Exercise inputs >>
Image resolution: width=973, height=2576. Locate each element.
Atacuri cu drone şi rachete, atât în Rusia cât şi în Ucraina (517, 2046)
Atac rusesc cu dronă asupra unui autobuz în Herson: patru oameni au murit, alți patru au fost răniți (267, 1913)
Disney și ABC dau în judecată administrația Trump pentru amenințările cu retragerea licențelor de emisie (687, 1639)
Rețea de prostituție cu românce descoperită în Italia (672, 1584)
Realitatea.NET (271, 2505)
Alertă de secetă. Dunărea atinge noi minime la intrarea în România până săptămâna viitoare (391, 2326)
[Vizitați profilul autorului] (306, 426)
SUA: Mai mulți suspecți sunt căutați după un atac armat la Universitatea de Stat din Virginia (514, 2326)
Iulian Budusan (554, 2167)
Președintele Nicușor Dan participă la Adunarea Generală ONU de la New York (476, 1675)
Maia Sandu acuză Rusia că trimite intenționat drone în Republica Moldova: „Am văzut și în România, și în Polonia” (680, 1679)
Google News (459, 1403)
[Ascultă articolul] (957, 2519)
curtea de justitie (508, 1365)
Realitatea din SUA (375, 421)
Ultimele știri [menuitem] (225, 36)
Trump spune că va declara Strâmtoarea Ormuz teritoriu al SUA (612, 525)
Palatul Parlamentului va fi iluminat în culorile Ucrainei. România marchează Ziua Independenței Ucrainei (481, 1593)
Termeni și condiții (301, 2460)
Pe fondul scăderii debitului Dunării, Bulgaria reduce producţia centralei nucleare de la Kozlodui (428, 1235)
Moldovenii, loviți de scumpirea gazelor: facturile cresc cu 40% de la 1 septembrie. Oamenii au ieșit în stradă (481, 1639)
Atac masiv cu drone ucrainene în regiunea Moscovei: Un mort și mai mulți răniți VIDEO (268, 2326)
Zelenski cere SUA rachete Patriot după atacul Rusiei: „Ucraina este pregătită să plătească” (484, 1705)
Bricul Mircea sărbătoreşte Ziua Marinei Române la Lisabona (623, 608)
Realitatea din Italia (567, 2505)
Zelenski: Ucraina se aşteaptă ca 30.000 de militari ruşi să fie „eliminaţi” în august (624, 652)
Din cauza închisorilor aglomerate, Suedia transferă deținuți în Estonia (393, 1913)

Instructions for the task >>
Include in the answer nothing but an exact repetition of the lines from the one with "Atac masiv cu" through the end of the material.

Response area >>
Atac masiv cu drone ucrainene în regiunea Moscovei: Un mort și mai mulți răniți VIDEO (268, 2326)
Zelenski cere SUA rachete Patriot după atacul Rusiei: „Ucraina este pregătită să plătească” (484, 1705)
Bricul Mircea sărbătoreşte Ziua Marinei Române la Lisabona (623, 608)
Realitatea din Italia (567, 2505)
Zelenski: Ucraina se aşteaptă ca 30.000 de militari ruşi să fie „eliminaţi” în august (624, 652)
Din cauza închisorilor aglomerate, Suedia transferă deținuți în Estonia (393, 1913)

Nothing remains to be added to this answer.